2. Next plan your mindset just as thoroughly – assume you will succeed. We get what we look for (it’s the law of attraction) and there are more research papers on this than the fabled Imelda Marcos’ shoe collection. Research indicates it takes just 28 days to completely break a habit and, according to the NHS, if you stop smoking for 28 days, you're five times more likely to stop smoking for good. Victory – packing in the packets – starts in the mind!
3. Make time every day to visualise yourself living a more energetic and healthy life, free from smoking. Think about how you have felt in the past when you have achieved a longed-for goal, or been particularly focused and proud of a success. Start behaving like a non-smoker before you’ve even quit and become one – your subconscious mind cannot tell the difference between what is real and what is imagined. Fact.
4. Only quit when it feels right. Most clients I see have had endless repeat helpings in the form of well-meaning and ‘kindly’ advice about kicking the habit. Smokers generally don’t need reminding about the dangers of smoking, so don’t be tempted to join in on ganging up against yourself or you may risk increasing unconscious resistance. You are already taking steps to quitting this habit so you don’t need to beat yourself up any longer. Habits are subconscious behaviours, largely unresponsive to logic and not easily changed through conscious effort alone. But when done properly and the time is right, you won’t even feel that you’re giving anything up that you still value.
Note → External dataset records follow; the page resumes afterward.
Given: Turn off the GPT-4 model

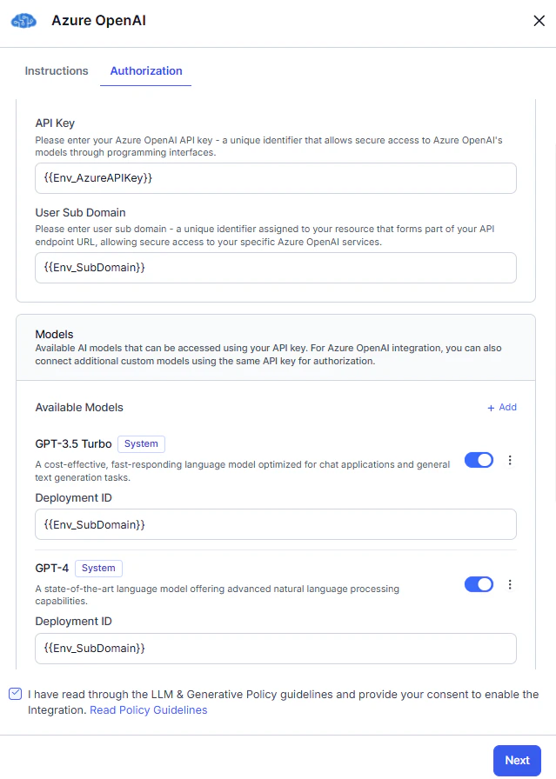Looking at the screenshot, I should click(x=478, y=584).
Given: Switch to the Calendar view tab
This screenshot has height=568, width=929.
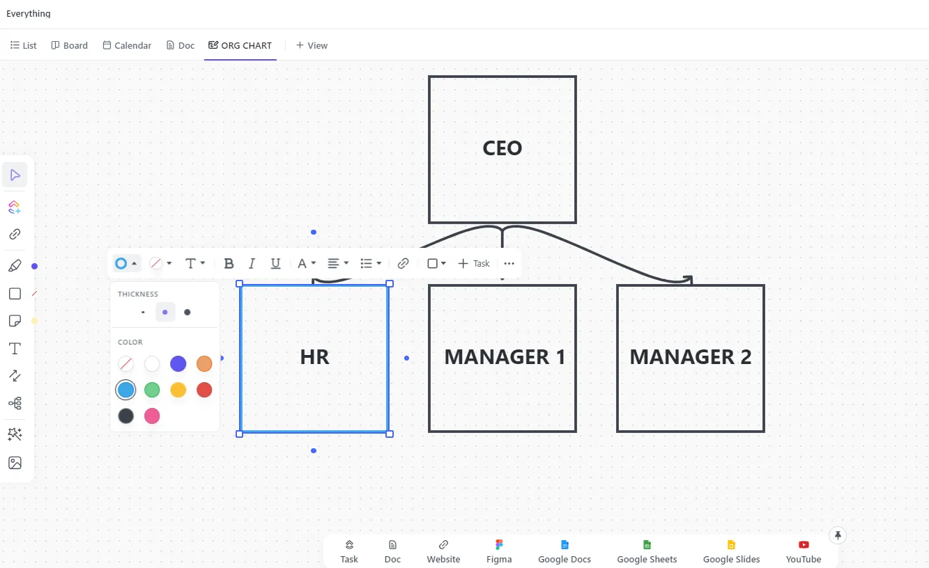Looking at the screenshot, I should tap(127, 45).
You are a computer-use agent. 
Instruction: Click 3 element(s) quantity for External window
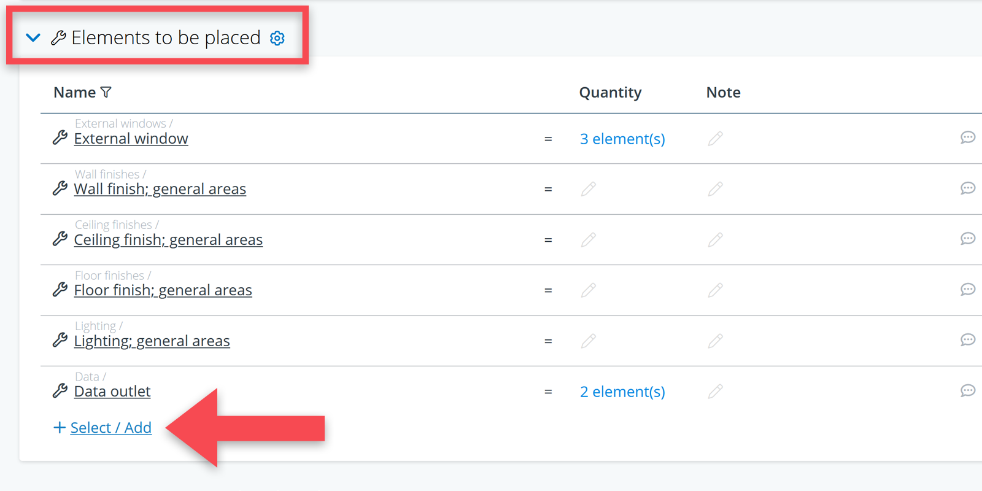[x=622, y=139]
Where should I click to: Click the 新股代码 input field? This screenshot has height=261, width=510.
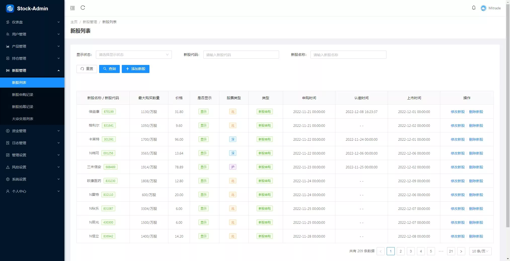coord(241,55)
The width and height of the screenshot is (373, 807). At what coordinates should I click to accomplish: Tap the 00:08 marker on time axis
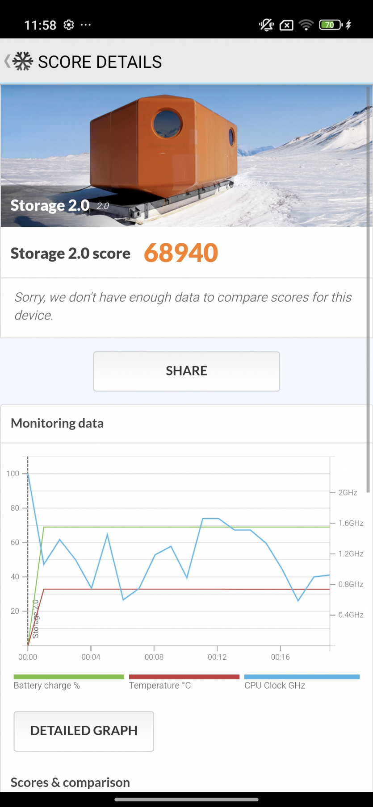click(x=154, y=657)
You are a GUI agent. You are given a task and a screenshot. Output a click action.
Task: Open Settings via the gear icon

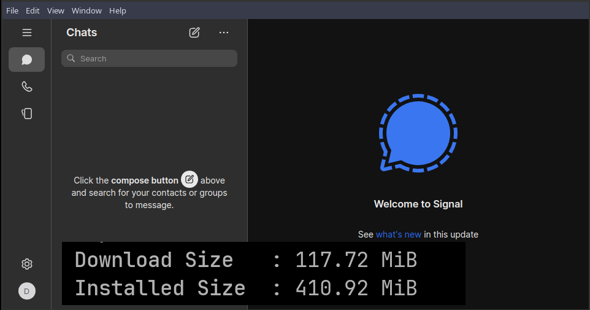point(26,264)
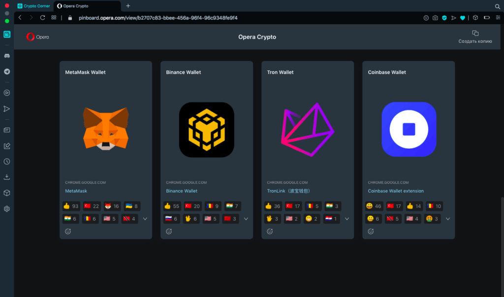The width and height of the screenshot is (504, 297).
Task: Open sidebar settings gear
Action: [x=7, y=208]
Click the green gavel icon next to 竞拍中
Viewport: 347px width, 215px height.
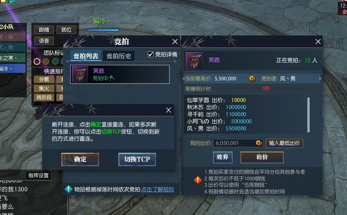tap(112, 78)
5. Welcome any sensations of physical withdrawal as signs of your body healing. They may be unpleasant but we can all tolerate unpleasant…and it doesn’t last long. So listen to what your body is telling you because it’s booting out impurities. Your body hates nicotine and tries to mend itself as quickly as it can. Within 20 minutes your blood pressure and pulse rate will have returned to normal; within 12 hours your blood oxygen and carbon monoxide levels will have fallen to within ‘normal’ range; within 48 hours, damaged nerve endings will be starting to mend and smell and taste returning. Within just 72 hours of smoking your last cigarette, all traces of nicotine are gone from your system. Hallelujah!
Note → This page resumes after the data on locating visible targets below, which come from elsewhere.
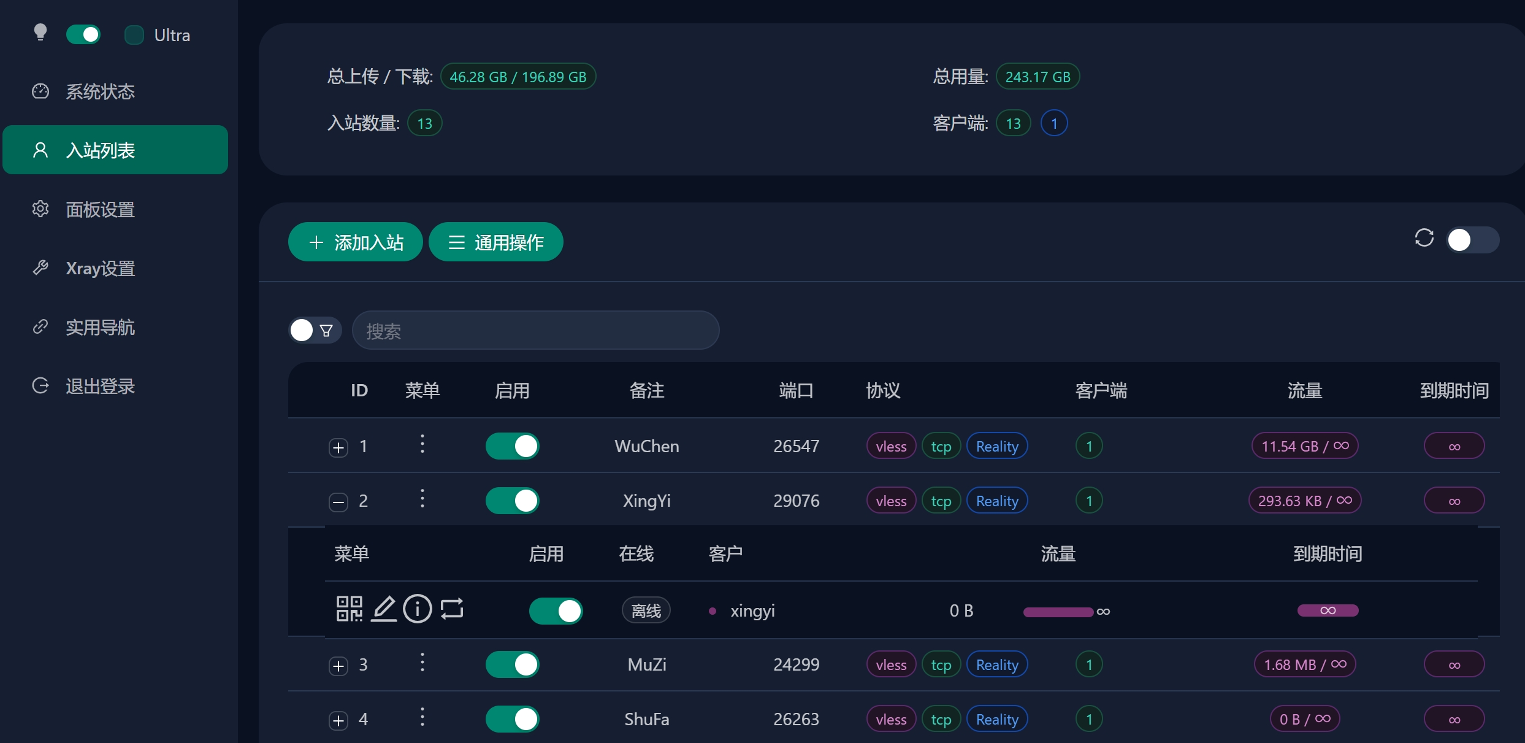
Task: Expand inbound row 4 ShuFa
Action: pyautogui.click(x=338, y=720)

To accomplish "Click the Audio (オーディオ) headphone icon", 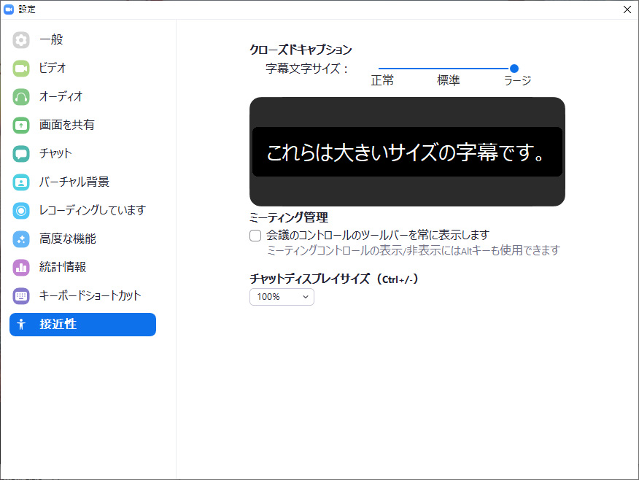I will (21, 97).
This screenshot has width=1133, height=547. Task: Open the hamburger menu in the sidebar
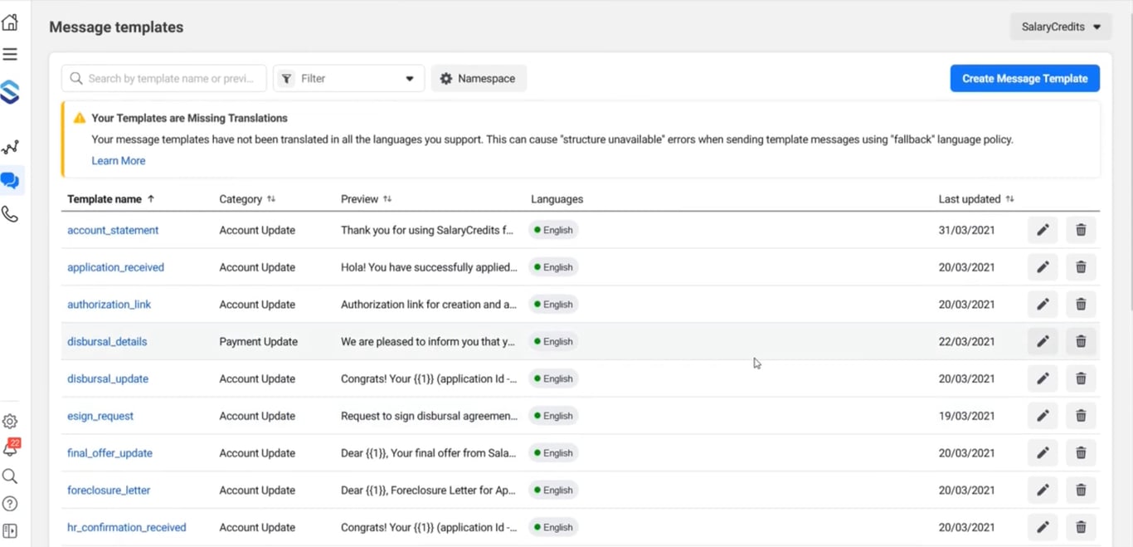click(x=10, y=55)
6. Don’t impose unrealistic targets on yourself because they’re stressful rather than motivational. Some people give up straight away; some reduce steadily down to zero; some falter and then grind to a halt when the habit is completely gone. All reach their goal to give up the smokes. If you want long-term success, you have to do it your way. No two sessions I run are the same because every person I work with is different.